--- Start Source extract ---
THREE: The Amended and Restated Certificate of Incorporation, as amended, of the corporation is hereby restated to read in full as follows: “
I.
The name of this corporation isArdea Biosciences, Inc.
II.
The address of the registered office of the corporation in the State of Delaware is Corporation Trust Company, 1209 Orange Street, City of Wilmington, County of New Castle, and the name of the registered agent of the corporation in the State of Delaware at such address is the Corporation Trust Company.
III.
The purpose of this corporation is to engage in any lawful act or activity for which a corporation may be organized under the General Corporation Law of the State of Delaware.
IV.
A. This corporation is authorized to issue two classes of stock to be designated, respectively, “Common Stock” and “Preferred Stock.” The total number of shares which the corporation is authorized to issue is Seventy-Five Million (75,000,000) shares. Seventy Million (70,000,000) shares shall be Common Stock, each having a par value of one-tenth of one cent ($.001). Five Million (5,000,000) shares shall be Preferred Stock, each having a par value of one-tenth of one cent ($.001).
B. The Preferred Stock may be issued from time to time in one or more series. The Board of Directors is hereby authorized, by filing a certificate (a “Preferred Stock Designation”) pursuant to the Delaware General Corporation Law (“DGCL”), to fix or alter from time to time the designation, powers, preferences and rights of the shares of each such series and the qualifications, limitations or restrictions of any wholly unissued series of Preferred Stock, and to establish from time to time the number of shares constituting any such series or any of them; and to increase or decrease the number of shares of any series subsequent to the issuance of shares of
1.
that series, but not below the number of shares of such series then outstanding. In case the number of shares of any series shall be decreased in accordance with the foregoing sentence, the shares constituting such decrease shall resume the status that they had prior to the adoption of the resolution originally fixing the number of shares of such series.
V.
For the management of the business and for the conduct of the affairs of the corporation, and in further definition, limitation and regulation of the powers of the corporation, of its directors and of its stockholders or any class thereof, as the case may be, it is further provided that:
A. BOARD OF DIRECTORS.
1.The management of the business and the conduct of the affairs of the corporation shall be vested in its Board of Directors. The number of directors which shall constitute the Board of Directors shall be no less than 5 and no greater than 11 directors and shall be fixed exclusively by resolutions adopted by a majority of the authorized number of directors constituting the Board of Directors.
2.ELECTION OF DIRECTORS. Subject to the rights of the holders of any series of Preferred Stock to elect additional directors under specified circumstances, directors shall be elected at each annual meeting of stockholders to hold office until the next annual meeting. Each director shall serve until his or her successor is duly elected and qualified or until his or her death, resignation or removal. No decrease in the number of directors constituting the Board of Directors shall shorten the term of any incumbent director.
--- End Source extract ---
--- Start Information provided ---
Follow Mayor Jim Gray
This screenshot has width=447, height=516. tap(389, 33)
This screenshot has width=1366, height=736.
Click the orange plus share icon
--- End Information provided ---
◆ **Set problem 1**:
List every defined term that the restated certificate of incorporation sets off in quotation marks.
◆ **Set problem 2**:
Please go on with the restated certificate of incorporation, beginning right after its final sentence about incumbent directors.

◆ **Exercise result 1**:
"Common Stock", "Preferred Stock", "Preferred Stock Designation", "DGCL"

◆ **Exercise result 2**:
3.REMOVAL OF DIRECTORS. The Board of Directors or any individual director may be removed from office at any time with or without cause by the affirmative vote of the holders of at least a majority of the voting power of all the then-outstanding shares of capital stock of the corporation, entitled to vote at an election of such directors.
4.VACANCIES
a. Subject to the rights of the holders of any series of Preferred Stock, any vacancies on the Board of Directors resulting from death, resignation, disqualification, removal or other causes and any newly created directorships resulting from any increase in the number of directors, shall, unless the Board of Directors determines by resolution that any such vacancies or newly created directorships shall be filled by the stockholders, except as otherwise provided by law, be filled only by the affirmative vote of a majority of the directors then in office, even though less than a quorum of the Board of Directors, and not by the stockholders. Any director elected in accordance with the preceding sentence shall hold office for the remainder of the full term of the director for which the vacancy was created or occurred and until such director’s successor shall have been elected and qualified.
b. If at the time of filling any vacancy or any newly created directorship, the directors then in office shall constitute less than a majority of the whole board (as constituted immediately prior to any such increase), the Delaware Court of Chancery may,
2.
upon application of any stockholder or stockholders holding at least ten percent (10%) of the total number of the shares at the time outstanding having the right to vote for such directors, summarily order an election to be held to fill any such vacancies or newly created directorships, or to replace the directors chosen by the directors then in offices as aforesaid, which election shall be governed by Section 211 of the DGCL.
B.
1.The Board of Directors is expressly empowered to adopt, amend or repeal the Bylaws of the corporation. The stockholders shall have power to adopt, amend or repeal the Bylaws of the corporation; provided, however, that, in addition to any vote of the holders of any class or series of stock of the corporation required by law or by this Certificate of Incorporation or any certificate of designation filed with respect to a series of Preferred Stock, the affirmative vote of the holders of at least a majority of the voting power of all of the then-outstanding shares of the capital stock of the corporation entitled to vote generally in the election of directors, voting together as a single class, shall be required to adopt, amend or repeal any provision of the Bylaws of the corporation.
2.The directors of the corporation need not be elected by written ballot unless the Bylaws so provide.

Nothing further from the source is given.